··· Record extracts
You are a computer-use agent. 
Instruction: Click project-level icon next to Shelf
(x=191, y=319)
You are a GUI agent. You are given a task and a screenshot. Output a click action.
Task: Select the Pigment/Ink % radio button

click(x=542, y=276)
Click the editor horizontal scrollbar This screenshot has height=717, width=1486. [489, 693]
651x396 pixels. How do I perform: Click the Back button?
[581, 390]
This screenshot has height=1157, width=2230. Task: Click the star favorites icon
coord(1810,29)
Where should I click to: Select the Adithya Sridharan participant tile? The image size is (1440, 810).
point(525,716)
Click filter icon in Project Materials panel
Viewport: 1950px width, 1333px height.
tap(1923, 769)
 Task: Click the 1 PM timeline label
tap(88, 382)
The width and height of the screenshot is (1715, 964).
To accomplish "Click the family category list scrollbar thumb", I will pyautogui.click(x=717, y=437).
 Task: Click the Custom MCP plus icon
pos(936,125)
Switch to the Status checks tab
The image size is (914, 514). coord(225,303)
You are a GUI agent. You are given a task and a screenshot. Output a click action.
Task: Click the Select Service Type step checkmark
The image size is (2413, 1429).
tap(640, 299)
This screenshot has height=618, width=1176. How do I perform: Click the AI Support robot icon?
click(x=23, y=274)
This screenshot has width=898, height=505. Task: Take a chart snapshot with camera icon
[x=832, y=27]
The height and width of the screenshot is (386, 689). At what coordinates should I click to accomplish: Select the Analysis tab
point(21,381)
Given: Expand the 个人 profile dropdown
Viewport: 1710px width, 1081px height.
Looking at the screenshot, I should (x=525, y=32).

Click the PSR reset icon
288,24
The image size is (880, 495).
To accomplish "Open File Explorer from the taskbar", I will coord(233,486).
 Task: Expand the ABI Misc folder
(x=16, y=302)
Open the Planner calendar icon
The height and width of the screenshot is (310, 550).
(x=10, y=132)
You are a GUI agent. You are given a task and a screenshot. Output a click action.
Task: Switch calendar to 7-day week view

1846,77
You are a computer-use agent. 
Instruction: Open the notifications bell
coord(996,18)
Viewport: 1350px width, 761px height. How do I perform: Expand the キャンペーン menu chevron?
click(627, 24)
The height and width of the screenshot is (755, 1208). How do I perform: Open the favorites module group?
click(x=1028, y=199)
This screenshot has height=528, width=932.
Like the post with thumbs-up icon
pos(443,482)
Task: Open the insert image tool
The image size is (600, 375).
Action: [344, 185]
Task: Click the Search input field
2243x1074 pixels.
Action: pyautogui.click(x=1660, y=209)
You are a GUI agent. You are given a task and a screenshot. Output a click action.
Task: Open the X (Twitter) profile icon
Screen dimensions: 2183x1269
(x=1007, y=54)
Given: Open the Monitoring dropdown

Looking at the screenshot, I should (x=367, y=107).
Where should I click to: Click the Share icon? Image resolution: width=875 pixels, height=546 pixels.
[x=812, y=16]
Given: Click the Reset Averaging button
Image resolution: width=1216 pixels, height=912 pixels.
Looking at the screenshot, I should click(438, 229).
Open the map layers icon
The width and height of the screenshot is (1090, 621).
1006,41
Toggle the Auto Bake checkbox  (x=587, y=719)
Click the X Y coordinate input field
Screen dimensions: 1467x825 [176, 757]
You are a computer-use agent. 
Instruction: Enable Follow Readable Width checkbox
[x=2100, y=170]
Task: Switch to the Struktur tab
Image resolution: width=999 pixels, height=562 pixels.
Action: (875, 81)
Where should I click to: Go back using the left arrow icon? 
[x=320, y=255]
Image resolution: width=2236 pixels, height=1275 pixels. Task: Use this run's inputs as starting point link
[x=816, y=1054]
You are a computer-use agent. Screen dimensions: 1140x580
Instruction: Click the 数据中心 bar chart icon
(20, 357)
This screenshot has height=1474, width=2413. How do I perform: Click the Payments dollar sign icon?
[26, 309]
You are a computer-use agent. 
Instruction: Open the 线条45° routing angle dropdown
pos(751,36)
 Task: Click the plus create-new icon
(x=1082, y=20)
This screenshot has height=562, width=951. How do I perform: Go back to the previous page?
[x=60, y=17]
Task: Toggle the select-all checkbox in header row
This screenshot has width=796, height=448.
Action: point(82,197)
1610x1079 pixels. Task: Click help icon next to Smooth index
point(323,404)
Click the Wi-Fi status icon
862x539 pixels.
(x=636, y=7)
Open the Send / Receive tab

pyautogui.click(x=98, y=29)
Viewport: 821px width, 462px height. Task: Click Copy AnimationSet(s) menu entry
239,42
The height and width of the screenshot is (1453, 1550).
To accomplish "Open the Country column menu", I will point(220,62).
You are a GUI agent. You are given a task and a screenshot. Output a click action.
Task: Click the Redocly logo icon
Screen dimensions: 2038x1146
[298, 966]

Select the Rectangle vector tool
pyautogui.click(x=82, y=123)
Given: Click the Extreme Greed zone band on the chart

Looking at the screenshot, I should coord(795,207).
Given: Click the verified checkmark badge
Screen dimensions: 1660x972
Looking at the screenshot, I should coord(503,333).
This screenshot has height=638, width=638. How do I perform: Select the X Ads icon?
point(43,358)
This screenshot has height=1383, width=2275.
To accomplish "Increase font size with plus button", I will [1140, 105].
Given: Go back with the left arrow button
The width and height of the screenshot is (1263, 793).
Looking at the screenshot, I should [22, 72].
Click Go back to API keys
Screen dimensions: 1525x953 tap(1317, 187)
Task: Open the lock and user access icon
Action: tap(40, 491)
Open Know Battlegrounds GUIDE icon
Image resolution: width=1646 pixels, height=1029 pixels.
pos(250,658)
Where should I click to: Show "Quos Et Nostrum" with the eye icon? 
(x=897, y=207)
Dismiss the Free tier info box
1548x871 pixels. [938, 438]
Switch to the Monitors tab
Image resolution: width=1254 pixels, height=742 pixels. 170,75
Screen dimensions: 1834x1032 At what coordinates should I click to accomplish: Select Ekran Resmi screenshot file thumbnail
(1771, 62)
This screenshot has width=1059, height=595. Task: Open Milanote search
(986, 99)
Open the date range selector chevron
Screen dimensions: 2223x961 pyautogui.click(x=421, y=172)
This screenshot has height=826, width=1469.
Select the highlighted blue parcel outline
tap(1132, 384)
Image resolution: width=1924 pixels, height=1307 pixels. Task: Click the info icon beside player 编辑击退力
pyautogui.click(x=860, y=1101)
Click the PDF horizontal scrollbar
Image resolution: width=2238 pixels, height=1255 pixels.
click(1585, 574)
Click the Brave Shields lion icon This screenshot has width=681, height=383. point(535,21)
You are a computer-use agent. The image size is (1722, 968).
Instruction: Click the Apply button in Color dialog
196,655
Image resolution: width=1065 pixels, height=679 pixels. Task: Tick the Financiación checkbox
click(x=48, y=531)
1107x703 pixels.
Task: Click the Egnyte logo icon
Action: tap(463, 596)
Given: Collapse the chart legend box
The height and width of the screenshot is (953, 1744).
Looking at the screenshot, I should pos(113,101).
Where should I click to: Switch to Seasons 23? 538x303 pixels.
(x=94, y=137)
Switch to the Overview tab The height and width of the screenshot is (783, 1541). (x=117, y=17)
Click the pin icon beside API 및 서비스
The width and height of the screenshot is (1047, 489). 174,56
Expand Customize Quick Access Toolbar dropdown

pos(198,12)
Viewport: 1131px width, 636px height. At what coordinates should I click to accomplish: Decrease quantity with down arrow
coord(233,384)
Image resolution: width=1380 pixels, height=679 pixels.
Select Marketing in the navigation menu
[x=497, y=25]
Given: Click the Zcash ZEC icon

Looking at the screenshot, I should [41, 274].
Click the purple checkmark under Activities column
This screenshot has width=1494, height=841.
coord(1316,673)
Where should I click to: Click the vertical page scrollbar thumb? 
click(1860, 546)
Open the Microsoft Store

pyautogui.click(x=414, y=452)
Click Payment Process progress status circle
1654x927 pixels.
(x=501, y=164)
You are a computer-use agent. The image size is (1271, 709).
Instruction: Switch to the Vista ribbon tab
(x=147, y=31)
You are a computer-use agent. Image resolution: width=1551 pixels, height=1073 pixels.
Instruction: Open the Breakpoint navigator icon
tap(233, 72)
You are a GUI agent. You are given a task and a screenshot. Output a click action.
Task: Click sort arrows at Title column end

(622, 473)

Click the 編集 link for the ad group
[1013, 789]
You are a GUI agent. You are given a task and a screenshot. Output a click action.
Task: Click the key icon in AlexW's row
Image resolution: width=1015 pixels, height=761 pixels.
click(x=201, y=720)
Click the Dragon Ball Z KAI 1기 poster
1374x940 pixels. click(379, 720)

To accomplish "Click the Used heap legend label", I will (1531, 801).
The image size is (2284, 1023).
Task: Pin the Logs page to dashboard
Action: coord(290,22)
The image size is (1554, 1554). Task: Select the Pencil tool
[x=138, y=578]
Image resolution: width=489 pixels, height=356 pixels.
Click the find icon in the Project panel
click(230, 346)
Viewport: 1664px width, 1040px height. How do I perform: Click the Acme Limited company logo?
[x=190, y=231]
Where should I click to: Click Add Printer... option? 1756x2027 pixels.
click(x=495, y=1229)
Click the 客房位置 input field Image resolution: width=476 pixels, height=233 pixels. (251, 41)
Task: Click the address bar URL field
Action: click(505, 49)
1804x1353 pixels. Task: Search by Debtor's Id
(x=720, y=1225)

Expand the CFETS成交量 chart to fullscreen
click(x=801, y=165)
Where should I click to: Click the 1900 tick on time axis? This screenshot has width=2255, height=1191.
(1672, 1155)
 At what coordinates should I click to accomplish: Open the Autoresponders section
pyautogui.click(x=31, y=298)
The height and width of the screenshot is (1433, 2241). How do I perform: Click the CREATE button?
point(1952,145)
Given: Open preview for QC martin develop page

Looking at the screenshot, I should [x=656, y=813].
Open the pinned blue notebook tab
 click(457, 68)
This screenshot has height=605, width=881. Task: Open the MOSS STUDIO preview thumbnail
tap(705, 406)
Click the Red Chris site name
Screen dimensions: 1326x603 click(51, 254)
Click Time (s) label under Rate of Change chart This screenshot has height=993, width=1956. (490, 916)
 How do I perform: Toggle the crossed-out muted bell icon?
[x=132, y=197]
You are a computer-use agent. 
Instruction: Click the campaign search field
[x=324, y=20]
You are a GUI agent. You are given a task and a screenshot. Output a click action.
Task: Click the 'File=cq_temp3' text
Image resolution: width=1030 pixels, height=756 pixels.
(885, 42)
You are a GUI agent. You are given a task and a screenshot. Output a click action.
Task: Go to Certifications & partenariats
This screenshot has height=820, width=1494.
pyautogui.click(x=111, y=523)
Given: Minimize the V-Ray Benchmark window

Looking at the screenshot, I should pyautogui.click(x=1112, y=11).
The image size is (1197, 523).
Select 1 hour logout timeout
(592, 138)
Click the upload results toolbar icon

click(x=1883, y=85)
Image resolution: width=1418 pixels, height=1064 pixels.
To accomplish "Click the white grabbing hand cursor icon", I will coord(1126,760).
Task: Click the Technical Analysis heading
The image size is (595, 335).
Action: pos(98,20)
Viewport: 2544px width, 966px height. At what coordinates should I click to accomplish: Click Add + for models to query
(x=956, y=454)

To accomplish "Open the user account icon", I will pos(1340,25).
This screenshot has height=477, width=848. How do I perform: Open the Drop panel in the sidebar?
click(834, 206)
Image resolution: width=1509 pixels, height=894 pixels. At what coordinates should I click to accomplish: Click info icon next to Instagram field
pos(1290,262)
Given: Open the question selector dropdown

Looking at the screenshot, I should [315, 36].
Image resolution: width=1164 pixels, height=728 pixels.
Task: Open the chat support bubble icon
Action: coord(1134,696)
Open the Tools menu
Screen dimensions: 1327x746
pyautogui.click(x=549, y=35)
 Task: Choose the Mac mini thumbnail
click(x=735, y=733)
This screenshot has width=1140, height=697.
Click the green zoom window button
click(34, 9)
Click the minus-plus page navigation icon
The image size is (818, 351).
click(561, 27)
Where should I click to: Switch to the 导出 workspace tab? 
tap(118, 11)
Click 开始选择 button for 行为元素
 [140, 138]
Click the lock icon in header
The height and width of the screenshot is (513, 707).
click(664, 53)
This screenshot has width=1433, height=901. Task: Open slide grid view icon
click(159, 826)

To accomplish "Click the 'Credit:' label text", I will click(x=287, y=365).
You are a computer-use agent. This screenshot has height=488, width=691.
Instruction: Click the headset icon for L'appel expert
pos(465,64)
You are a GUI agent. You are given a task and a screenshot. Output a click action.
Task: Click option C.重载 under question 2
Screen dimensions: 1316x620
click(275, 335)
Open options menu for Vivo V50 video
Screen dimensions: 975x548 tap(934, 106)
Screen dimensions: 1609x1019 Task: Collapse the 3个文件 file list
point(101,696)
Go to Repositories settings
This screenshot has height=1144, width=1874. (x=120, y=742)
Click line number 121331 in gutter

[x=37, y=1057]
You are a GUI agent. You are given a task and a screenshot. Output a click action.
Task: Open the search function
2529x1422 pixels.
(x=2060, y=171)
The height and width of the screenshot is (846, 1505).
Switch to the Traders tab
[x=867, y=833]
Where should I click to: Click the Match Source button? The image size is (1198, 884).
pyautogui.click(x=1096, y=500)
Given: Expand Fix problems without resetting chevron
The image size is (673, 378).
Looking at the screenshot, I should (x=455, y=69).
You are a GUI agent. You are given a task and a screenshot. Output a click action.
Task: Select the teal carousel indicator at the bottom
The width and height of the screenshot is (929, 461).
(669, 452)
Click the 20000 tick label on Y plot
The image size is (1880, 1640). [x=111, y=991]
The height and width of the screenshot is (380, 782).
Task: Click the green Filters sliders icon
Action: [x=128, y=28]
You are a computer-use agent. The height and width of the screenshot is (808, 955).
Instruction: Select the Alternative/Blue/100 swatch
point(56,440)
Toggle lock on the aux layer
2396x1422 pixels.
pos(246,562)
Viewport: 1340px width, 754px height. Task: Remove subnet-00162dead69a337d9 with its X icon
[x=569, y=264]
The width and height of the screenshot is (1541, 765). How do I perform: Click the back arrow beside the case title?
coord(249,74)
······
Task description: Go through the entries above and tally each line that has the word "checkmark"; reply with the tally and nothing else.

Result of the exercise: 3